Extrait du texte
════

Vous n’en faites pas une question de gros sous. Pourtant, beaucoup ont évoqué les 45 Milliards et l’on a parlé d’indemnités versées aux familles. A t-on voulu « acheter » votre famille et son silence ? Vous met-on la pression pour que vous laissiez tomber cette affaire ?
Je peux prendre un exemple direct car dans ma famille, en l’occurrence mon neveu, s’il avait accepté, aurait touché 150 000 F. de M.Kadhafi. Il a refusé. De ses propres dires, il a refusé d’être acheté par M.Kadhafi car la distribution n’a pas été
fait par Kadhafi et c’est là où le bas blesse. M.Kadhafi n’est pas le seul fautif dans cette affaire puisque le système français le veut. Mais ça a bien arrangé l’Etat de se retrouver avec son système et nous laisser tomber en disant que c’est la loi qui le dit. Et l’Etat a renfloué sa compagnie avec les 42 milliards de Kadhafi, c’est ça qui m’attriste le plus.

Aujourd’hui vous sentez-vous menacé ou sous pression ?

════

Liste des tâches
- A) D'après l'extrait, quelle somme le neveu aurait-il touchée de M. Kadhafi s'il avait accepté ?
- B) Restituez tel quel le passage de l'extrait allant de « Vous n’en faites » jusqu'à « m’attriste le plus. » inclus.

Données

════

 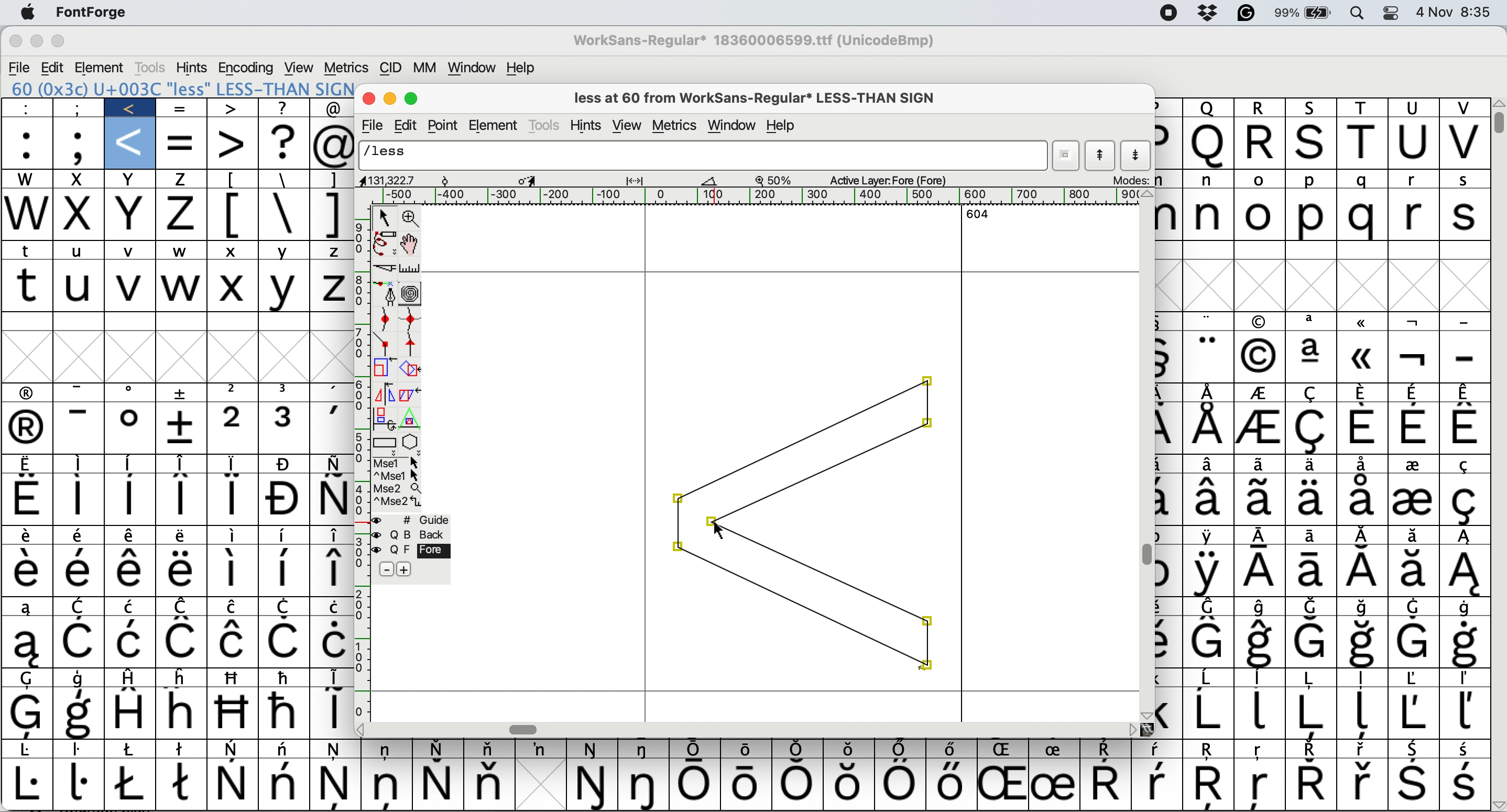 I want to click on remove, so click(x=389, y=568).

════

Réponses aux tâches
- A) 150 000 F.

- B)
Vous n’en faites pas une question de gros sous. Pourtant, beaucoup ont évoqué les 45 Milliards et l’on a parlé d’indemnités versées aux familles. A t-on voulu « acheter » votre famille et son silence ? Vous met-on la pression pour que vous laissiez tomber cette affaire ?
Je peux prendre un exemple direct car dans ma famille, en l’occurrence mon neveu, s’il avait accepté, aurait touché 150 000 F. de M.Kadhafi. Il a refusé. De ses propres dires, il a refusé d’être acheté par M.Kadhafi car la distribution n’a pas été
fait par Kadhafi et c’est là où le bas blesse. M.Kadhafi n’est pas le seul fautif dans cette affaire puisque le système français le veut. Mais ça a bien arrangé l’Etat de se retrouver avec son système et nous laisser tomber en disant que c’est la loi qui le dit. Et l’Etat a renfloué sa compagnie avec les 42 milliards de Kadhafi, c’est ça qui m’attriste le plus.